The hope is that researchers can develop drugs that could stop ARIA in its tracks, but it is still a little while away from human trials.
Some risk factors for ARIA, like cerebral amyloid angiopathy, are hard to detect without brain imaging. Aatmika Barve, a researcher at Lausanne University Hospital in Switzerland, presented her research identifying blood-based biomarkers of the risk factor. Her work pinpointed two biomarkers of brain damage and inflammation, GFAP and NfL, that may predict if a patient has the condition.
But more research is needed before blood tests for these risk factors are rolled into clinical practice. An MRI combined with these biomarkers could make it easier for doctors and patients to understand their risk of developing ARIA.
ARIA, ApoE4, and anti-amyloids
Tiepel also presented his work reanalyzing the Leqembi and Kisunla trial data to assess the evidence for its effectiveness across subgroups of participants, like ApoE4 homozygotes and women.
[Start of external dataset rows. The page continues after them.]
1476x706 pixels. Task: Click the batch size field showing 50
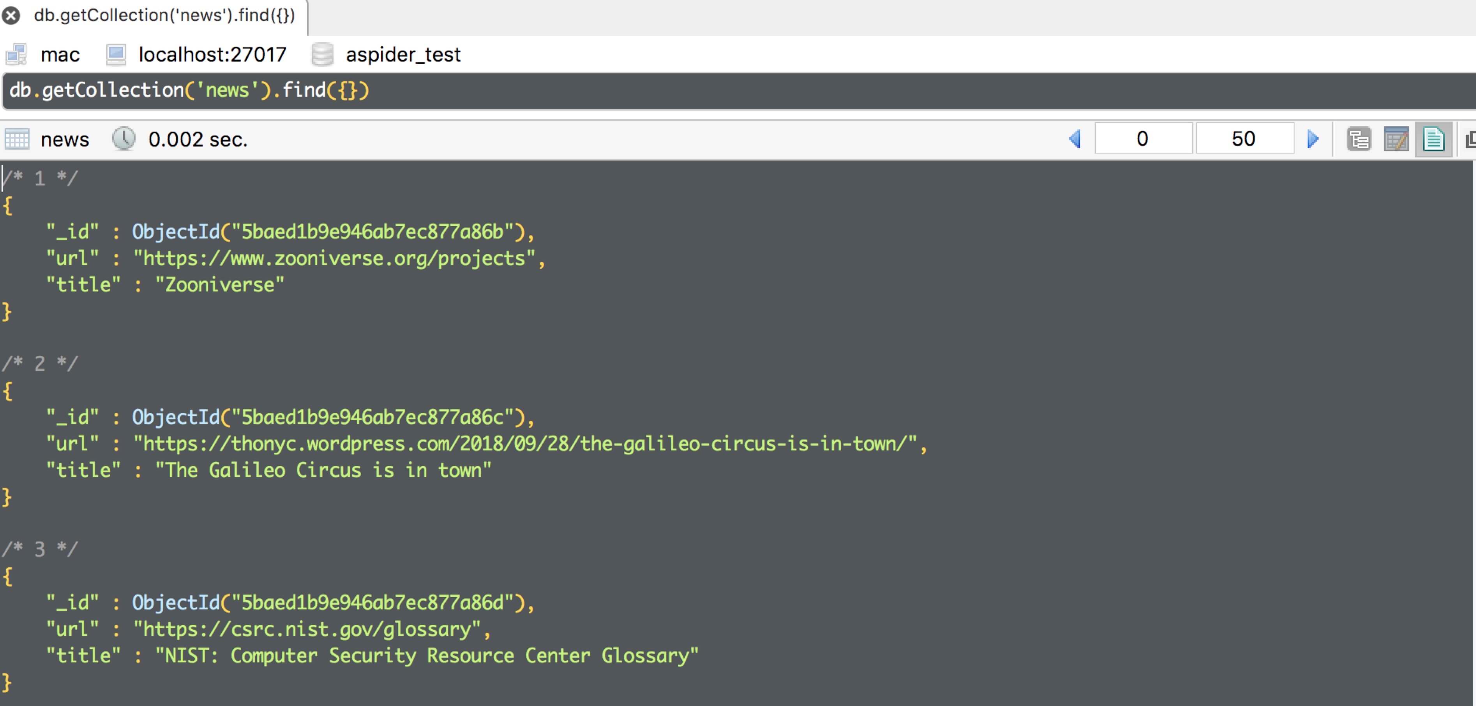1244,139

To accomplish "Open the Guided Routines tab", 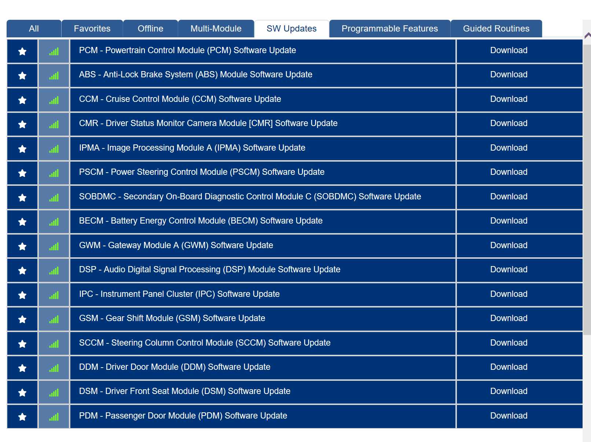I will [x=496, y=28].
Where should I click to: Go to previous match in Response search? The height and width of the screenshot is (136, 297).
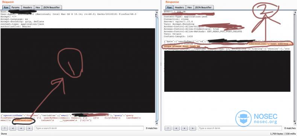[x=176, y=128]
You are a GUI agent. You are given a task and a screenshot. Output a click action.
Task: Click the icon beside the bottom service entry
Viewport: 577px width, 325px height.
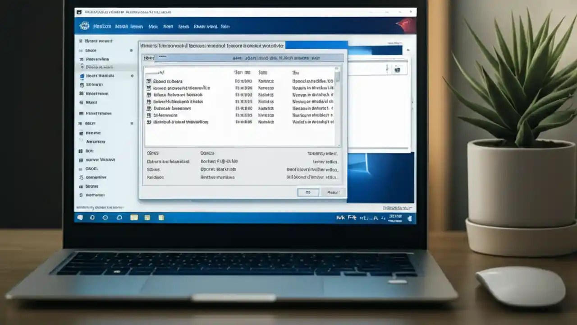coord(149,122)
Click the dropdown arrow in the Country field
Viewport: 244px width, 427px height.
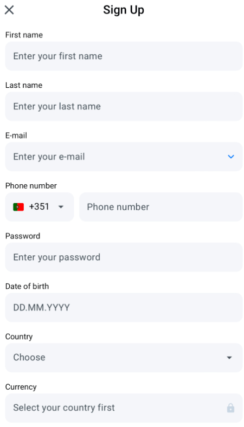pyautogui.click(x=229, y=358)
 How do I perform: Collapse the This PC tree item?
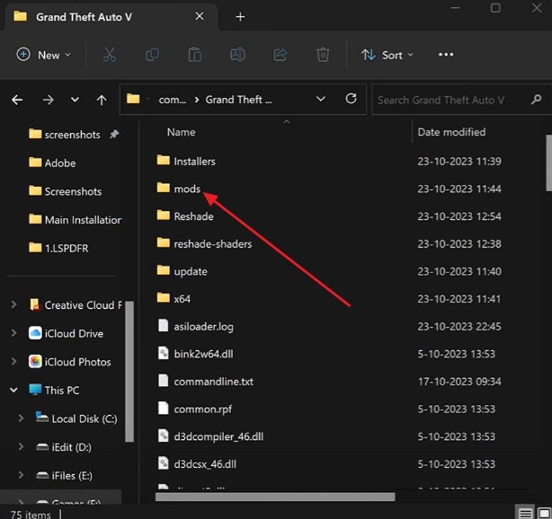coord(14,390)
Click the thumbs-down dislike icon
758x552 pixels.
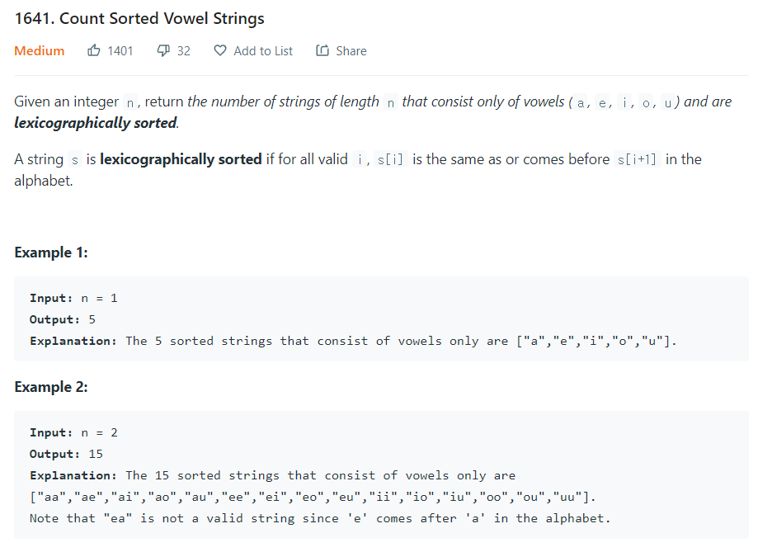163,50
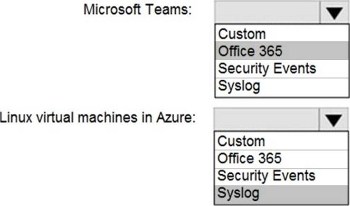Collapse the Microsoft Teams list via its black triangle
The height and width of the screenshot is (206, 350).
coord(334,12)
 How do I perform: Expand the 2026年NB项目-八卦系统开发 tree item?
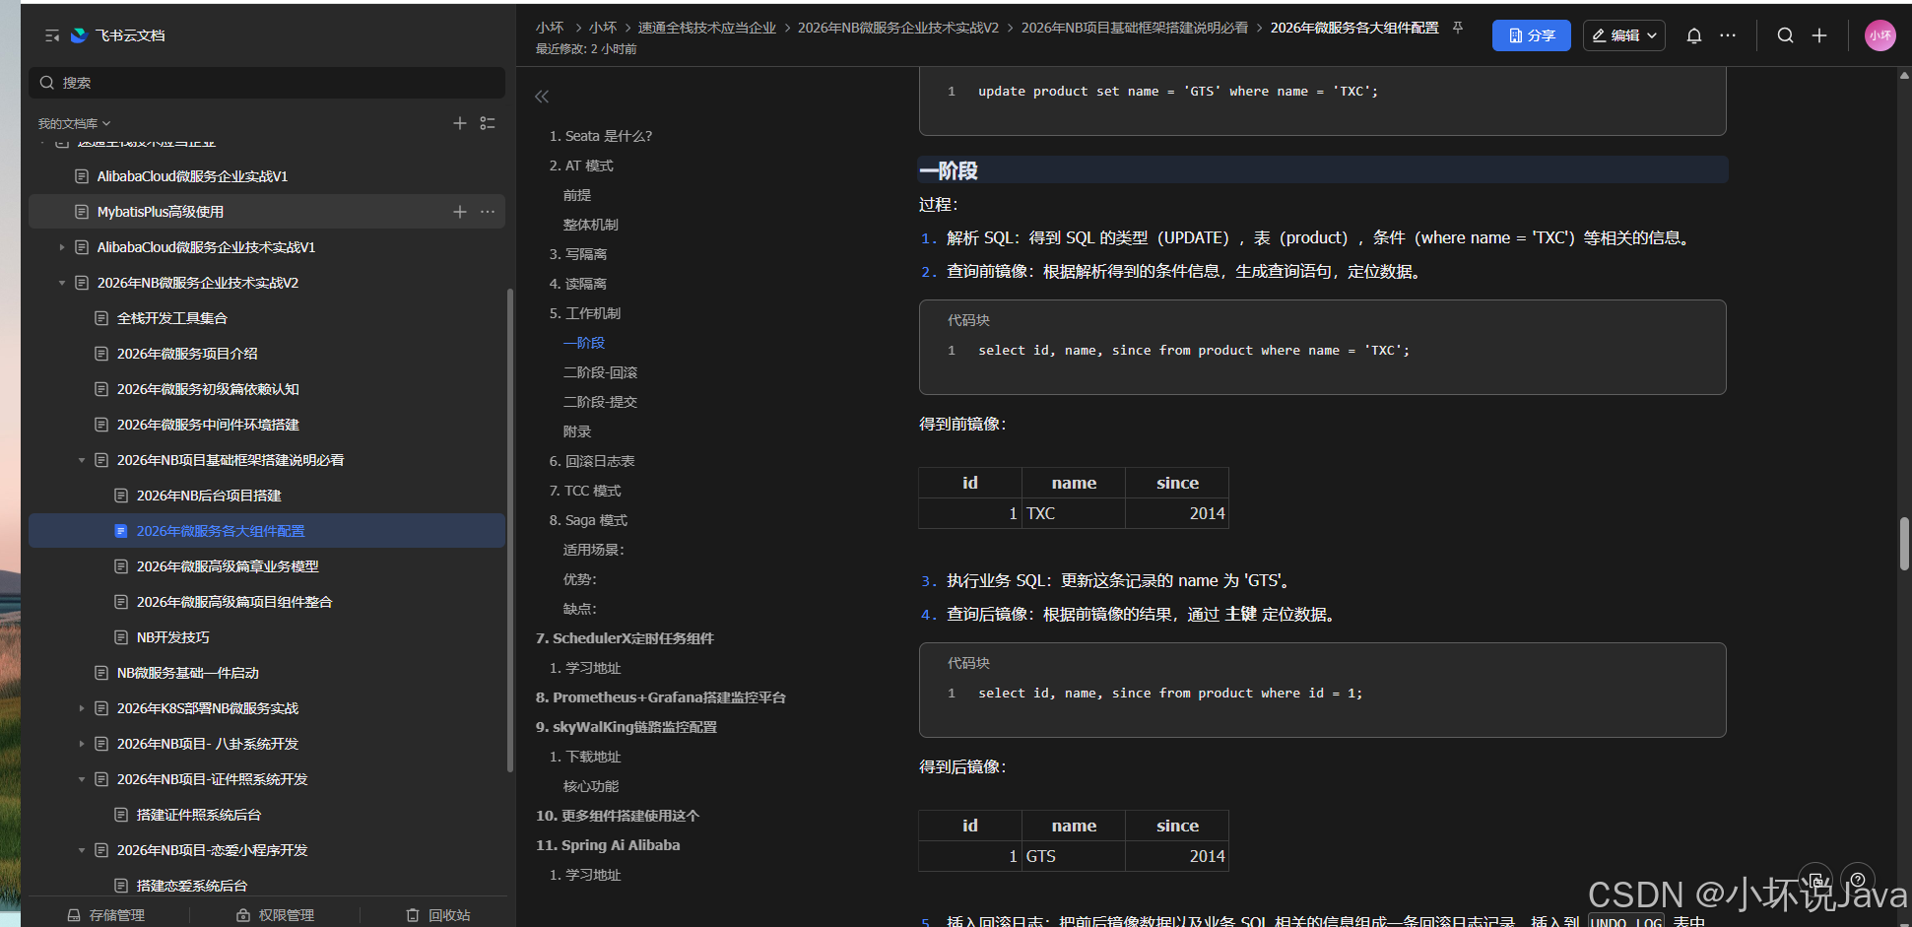pos(82,744)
Based on the data collected in the trials, ApoE4 homozygotes likely did not benefit from Leqembi or Kisunla. In women, it appeared that Leqembi was less effective than in men. However, Tiepel cautioned that the analysis does not provide clues as to why.
One potential idea: ApoE4 homozygotes are more likely to develop ARIA and, as a result, stop treatment until it subsides, meaning they get less exposure to the treatment. The analysis would support and complement the decision of regulators in the UK and the EU to restrict these drugs to people who aren’t homozygotes.
If Tiepel was practicing in the US, where ApoE4 homozygotes are eligible for treatment, what would he tell potential patients?
“I would recommend them not to start off treatment, because I would expect that they have little benefit at relatively high risk,” he said, adding that he would try to find them a clinical trial that they could enroll in and potentially receive a greater clinical benefit.
He admits he’s relatively conservative when it comes to treating patients with these drugs, however, and would let his patients know this when he provides them advice so that they can understand where he’s coming from.